Eu disse lá que acho o título sensacionalista. O amigo da Daniela, meu colega, respondeu: “O livro fala da morte de mais de 60 mil pessoas, num período de décadas. Eram internos de um hospício em Minas Gerais”. Sinceramente, achei o tema necessário, urgente (porque é lamentavelmente atual) e (escrevi lá) chocante:

“Deve ser uma interessante reportagem. Mas dar a ela o nome de uma tragédia que matou 9 milhões de pessoas inocentes é bem sensacionalista, com muito respeito a cada um dos 60 mil (mortos em) Minas Gerais”.

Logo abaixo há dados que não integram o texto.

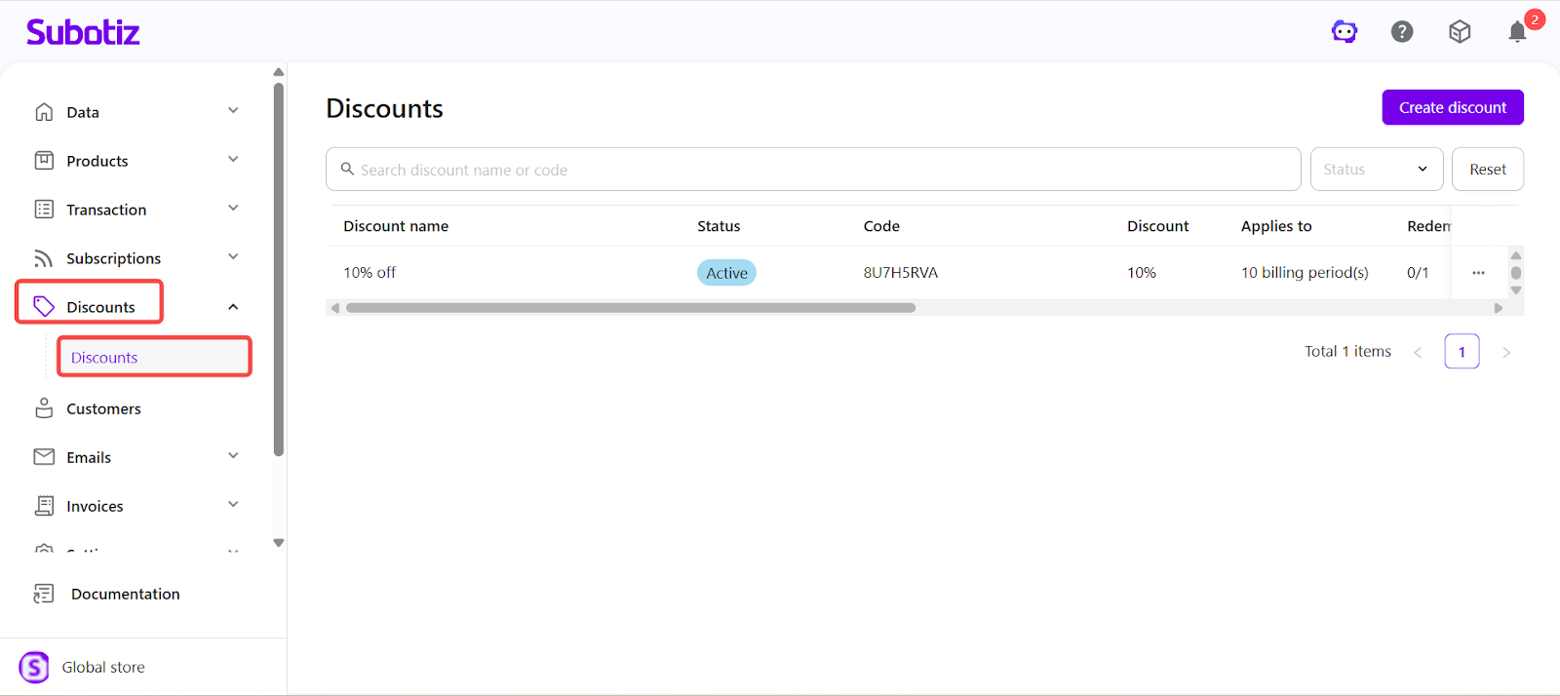Click the Customers sidebar item
Screen dimensions: 1560x696
103,408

Tive, então, o seguinte diálogo com a Daniela, a autora:

Ela: “É melhor você ler antes e depois julgar se o título está ou não inadequado. Você vai se surpreender”.
Eu: “Você vai lançar em SP também?”
Ela: “Acho que sim, Gabriel. Mas o livro chegará aí em São Paulo antes de mim”.
Eu: “Vou esperar você!”
Ela: “Combinado. Agradeço pela honra!”
Eu: “A honra será minha. De qualquer jeito, eu tendo a evitar o uso indiscriminado do termo ‘holocausto’, para não minimizar o que foi o Holocausto durante a Segunda Guerra Mundial. Que tal ‘chacina’? Ou ‘massacre’? Ou ‘assassinatos institucionais’? Enfim, espero colaborar para o debate!”
Ela: “O nome foi escolhido com muito cuidado e a dedo. E há uma explicação no livro, logo no prefácio da Eliane Brum, sobre ele. De qualquer forma, o debate é sempre saudável e agradeço por isso”.

Fico contente de poder ter uma conversa saudável sobre um assunto que me incomoda e que em si já é polêmico. E tendo a continuar achando que a Eliana Brum não vai conseguir me convencer sobre a necessidade de usar esse termo em qualquer circunstância que não seja aquele que matou milhões de pessoas durante a Segunda Guerra Mundial. Alguém discorda? Alguém concorda?